Kristen Wiig proves herself to be a completely fearless performer playing Alice’s many psychotic episodes in freewheeling fashion and taking on-camera risks few actresses would attempt (including going full frontal nude during a stroll through a casino lobby). It’s a bold, brave performance free from ego over her appearance, but it’s also just not funny ever (if that was even the intent). One’s heart goes out to the character for her mental disorder (which Wiig without question captures brilliantly), but if this is black comedy, it’s too black obliterating even the slightest chance for amusement or charm. It’s to the actress’s credit, however, that she’s drawn to surround her an amazing cast of actors, all of whom play their roles with requisite skill and aplomb but none of whom get sizable moments in which to shine or to add any sense of comedy to the proceedings either (with the very slight possible exception of Joan Cusack whose dry, droll way with a line could bring mirth to even the most dismal event).



Video Rating: 4.5/5  3D Rating: NA

The film is framed at 1.78:1 for this release and is presented in 1080p using the AVC codec. Sharpness is usually excellent with just an occasional soft shot, seemingly due to inaccurate focus pulling. Color is deep and strong with believable flesh tones if a tad on the brown side. Contrast has been consistently applied, and black levels are just fine. The movie has been divided into 12 chapters.



Audio Rating: 4/5

The Dolby TrueHD 5.1 sound mix tends to stress the front channels to the detriment of the rears. Dialogue has been expertly recorded and has been placed in the center channel. The music score by David Robbins gets more of a spread through the soundstage than the sound effects do even in the wacky television episodes which often go wrong and would have made for great opportunities for split effects in all available channels.
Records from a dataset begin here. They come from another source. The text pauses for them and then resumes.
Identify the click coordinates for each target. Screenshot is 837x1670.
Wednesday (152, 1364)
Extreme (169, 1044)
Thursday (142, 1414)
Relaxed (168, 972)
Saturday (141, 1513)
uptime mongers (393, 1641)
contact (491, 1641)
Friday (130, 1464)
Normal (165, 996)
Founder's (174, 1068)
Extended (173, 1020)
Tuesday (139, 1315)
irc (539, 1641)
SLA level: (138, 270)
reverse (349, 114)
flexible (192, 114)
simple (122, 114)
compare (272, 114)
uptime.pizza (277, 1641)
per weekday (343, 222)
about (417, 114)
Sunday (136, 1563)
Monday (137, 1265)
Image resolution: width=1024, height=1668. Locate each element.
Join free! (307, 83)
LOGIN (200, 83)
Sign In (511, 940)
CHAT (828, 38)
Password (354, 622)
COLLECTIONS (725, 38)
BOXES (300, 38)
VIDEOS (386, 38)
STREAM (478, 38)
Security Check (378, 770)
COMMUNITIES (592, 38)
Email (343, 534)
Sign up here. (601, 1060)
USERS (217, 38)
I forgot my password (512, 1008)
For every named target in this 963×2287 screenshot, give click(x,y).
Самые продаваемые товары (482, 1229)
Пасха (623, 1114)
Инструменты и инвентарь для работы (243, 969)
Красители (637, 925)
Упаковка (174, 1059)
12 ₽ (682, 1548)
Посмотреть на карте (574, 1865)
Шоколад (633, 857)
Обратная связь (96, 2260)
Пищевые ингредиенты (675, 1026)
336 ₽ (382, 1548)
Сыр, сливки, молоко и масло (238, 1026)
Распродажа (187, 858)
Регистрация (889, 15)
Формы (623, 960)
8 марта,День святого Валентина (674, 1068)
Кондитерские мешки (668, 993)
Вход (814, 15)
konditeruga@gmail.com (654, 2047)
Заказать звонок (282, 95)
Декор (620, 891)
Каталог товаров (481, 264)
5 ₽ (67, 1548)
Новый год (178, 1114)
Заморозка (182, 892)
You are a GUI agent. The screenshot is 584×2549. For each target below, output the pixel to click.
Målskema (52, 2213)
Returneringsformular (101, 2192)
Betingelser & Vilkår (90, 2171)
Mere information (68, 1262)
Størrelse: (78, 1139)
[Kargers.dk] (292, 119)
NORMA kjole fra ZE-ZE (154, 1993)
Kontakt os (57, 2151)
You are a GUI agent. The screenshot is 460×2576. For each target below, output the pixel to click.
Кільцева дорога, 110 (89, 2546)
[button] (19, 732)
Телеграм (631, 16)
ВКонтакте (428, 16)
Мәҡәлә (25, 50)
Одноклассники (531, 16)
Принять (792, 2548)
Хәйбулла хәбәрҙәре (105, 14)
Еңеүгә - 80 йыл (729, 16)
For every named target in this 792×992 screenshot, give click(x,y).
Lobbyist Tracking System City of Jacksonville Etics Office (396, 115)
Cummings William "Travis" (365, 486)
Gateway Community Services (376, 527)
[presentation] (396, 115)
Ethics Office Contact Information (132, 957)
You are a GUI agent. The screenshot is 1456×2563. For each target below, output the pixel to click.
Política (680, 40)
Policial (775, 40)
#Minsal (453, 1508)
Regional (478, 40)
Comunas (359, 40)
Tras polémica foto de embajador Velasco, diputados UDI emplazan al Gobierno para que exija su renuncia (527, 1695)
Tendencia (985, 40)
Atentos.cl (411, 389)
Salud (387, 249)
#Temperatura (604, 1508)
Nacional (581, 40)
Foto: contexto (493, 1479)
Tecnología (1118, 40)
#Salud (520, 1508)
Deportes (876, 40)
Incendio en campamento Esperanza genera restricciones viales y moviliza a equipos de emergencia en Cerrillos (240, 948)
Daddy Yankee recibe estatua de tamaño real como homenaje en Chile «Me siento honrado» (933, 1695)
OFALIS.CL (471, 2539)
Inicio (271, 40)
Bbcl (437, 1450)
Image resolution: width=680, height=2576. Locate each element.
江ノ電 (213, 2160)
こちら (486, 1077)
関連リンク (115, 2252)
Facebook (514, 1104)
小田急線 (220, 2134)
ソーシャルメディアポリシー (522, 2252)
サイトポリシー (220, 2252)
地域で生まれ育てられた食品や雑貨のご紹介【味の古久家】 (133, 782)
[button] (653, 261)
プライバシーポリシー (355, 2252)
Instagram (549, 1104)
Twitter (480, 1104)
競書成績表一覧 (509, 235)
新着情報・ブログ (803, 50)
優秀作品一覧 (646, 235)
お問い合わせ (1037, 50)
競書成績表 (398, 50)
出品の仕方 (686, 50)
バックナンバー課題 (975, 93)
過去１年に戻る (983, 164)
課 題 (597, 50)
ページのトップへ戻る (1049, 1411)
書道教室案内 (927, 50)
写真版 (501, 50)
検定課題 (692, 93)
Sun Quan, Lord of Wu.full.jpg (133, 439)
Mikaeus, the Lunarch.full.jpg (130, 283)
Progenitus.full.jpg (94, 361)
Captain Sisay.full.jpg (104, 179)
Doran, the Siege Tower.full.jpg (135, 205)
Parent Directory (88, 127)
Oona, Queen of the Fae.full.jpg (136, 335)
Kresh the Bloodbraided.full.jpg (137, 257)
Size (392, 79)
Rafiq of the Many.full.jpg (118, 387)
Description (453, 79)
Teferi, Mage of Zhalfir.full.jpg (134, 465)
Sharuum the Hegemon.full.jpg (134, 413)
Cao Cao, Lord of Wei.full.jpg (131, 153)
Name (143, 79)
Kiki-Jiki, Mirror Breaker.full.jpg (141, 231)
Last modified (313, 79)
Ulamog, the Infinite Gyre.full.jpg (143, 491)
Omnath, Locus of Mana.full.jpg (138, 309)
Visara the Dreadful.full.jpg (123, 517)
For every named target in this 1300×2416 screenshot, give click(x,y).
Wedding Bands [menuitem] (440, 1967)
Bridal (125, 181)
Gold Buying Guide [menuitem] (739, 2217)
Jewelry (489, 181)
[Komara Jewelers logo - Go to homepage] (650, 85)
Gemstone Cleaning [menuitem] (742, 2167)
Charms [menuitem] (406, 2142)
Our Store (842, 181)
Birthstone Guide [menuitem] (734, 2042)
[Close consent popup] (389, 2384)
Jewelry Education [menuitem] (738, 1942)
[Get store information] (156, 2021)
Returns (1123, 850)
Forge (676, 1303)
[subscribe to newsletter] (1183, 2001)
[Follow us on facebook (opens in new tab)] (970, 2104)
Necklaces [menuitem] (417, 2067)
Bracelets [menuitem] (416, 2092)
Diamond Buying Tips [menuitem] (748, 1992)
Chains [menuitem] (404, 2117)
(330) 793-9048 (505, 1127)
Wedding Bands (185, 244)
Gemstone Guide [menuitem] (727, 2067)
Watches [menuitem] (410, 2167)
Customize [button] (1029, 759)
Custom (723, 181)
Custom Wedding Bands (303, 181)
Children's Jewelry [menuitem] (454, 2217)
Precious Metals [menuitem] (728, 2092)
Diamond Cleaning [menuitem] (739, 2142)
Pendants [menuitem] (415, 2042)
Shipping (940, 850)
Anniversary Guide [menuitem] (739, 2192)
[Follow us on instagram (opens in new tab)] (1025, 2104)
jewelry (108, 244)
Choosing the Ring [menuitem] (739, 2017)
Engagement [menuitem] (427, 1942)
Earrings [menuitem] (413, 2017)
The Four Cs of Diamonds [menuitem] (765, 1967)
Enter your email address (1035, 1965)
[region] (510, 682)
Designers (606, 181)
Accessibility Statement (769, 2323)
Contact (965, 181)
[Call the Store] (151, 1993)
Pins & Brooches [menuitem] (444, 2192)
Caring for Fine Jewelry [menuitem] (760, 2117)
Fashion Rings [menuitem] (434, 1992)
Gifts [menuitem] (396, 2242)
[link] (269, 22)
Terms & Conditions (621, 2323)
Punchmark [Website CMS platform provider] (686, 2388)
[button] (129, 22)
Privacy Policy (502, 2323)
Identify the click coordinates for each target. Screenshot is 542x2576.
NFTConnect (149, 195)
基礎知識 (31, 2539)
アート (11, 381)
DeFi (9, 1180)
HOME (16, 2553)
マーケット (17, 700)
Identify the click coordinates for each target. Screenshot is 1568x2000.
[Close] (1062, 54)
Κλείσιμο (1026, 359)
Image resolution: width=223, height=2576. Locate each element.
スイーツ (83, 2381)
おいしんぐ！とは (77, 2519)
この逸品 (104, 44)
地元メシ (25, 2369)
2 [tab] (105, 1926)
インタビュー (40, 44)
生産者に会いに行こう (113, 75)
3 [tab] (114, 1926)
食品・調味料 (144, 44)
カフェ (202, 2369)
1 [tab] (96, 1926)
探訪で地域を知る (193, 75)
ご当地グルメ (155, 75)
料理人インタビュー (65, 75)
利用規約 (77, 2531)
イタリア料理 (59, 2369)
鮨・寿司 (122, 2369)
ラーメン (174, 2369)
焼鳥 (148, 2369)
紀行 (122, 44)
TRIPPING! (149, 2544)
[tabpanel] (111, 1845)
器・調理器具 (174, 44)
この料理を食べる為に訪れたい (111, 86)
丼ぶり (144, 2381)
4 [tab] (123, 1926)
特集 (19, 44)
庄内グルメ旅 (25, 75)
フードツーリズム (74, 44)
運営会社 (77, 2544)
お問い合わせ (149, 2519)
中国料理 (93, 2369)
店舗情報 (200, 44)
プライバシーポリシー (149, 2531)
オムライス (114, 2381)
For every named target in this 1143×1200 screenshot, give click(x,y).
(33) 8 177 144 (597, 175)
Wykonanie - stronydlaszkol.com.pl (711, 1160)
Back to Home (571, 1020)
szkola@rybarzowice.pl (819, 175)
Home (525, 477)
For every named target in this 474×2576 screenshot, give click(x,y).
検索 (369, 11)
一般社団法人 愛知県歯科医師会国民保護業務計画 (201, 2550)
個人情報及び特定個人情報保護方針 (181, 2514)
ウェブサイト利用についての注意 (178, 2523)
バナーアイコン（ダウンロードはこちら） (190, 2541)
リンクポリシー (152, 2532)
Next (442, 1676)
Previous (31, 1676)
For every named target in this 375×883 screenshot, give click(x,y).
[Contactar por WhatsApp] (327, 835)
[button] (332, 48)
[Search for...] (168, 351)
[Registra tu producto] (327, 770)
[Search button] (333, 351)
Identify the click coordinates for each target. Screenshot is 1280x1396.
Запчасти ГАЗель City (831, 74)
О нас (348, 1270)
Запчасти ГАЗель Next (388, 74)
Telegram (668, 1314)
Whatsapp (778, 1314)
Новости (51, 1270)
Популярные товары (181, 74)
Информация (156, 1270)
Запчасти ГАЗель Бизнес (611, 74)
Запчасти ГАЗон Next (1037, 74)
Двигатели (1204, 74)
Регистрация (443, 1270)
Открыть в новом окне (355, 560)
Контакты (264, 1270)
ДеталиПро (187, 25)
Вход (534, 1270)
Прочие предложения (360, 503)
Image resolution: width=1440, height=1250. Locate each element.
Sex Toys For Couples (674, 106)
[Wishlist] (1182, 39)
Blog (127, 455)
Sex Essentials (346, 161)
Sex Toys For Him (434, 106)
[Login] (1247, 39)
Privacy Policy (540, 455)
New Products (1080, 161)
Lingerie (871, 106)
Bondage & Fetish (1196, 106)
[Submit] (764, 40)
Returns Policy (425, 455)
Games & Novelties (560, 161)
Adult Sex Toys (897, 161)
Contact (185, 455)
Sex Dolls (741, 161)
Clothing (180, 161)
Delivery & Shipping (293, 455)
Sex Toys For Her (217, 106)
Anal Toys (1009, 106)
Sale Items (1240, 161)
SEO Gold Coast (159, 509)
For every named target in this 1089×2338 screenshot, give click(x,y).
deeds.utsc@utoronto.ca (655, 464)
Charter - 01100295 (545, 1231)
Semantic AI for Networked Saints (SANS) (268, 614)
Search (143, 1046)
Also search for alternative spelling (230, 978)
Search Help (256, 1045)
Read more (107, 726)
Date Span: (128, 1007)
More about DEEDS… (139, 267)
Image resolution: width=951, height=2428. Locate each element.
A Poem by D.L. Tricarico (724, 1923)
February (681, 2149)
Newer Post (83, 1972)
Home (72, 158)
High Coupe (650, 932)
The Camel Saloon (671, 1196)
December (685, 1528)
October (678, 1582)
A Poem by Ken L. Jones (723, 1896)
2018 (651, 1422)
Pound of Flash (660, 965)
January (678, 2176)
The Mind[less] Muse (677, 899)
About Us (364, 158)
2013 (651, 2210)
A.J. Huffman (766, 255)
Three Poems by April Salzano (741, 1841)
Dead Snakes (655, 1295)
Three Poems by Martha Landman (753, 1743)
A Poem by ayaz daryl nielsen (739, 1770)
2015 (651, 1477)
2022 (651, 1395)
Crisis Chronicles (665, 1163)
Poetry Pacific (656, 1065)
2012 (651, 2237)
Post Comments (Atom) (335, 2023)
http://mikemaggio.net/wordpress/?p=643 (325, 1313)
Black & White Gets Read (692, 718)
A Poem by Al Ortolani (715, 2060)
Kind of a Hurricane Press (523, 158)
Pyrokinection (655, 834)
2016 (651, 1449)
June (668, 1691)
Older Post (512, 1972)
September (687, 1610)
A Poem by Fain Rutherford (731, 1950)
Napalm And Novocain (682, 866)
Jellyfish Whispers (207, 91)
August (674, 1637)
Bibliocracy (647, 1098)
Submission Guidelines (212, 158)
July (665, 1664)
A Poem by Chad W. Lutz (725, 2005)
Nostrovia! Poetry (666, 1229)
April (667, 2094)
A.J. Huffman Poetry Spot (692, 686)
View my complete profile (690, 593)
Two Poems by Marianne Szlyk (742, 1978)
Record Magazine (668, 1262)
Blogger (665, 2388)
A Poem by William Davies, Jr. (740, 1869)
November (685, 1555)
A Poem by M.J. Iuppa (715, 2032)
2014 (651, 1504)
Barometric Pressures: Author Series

Special Features Rating: 1.5/5

Production Featurette (7:59, HD): writer Eliot Laurence, director Shira Piven, producers Aaron L. Gilbert and Jessica Elbaum, and stars Kristen Wiig, Linda Cardellini, James Marsden, and Wes Bentley recount the story of the film, talk about their characters, and all express praise for the comic abilities of Kristen Wiig and the direction of Ms. Piven.

 

Promo Trailers (HD): Are You Here, Accidental Love, Fading Gigolo, The Humbling.



Overall Rating: 2/5

The vast array of talent both before and behind the camera (Will Ferrell and Adam McKay are among the producers) comes pretty much to naught in Welcome to Me, a poignant but unfunny examination into the life of a millionaire suffering from dissociative personality disorder. The Blu-ray release offers great picture and sound, but fans of the cast will have to decide if this is a journey they wish to take with them.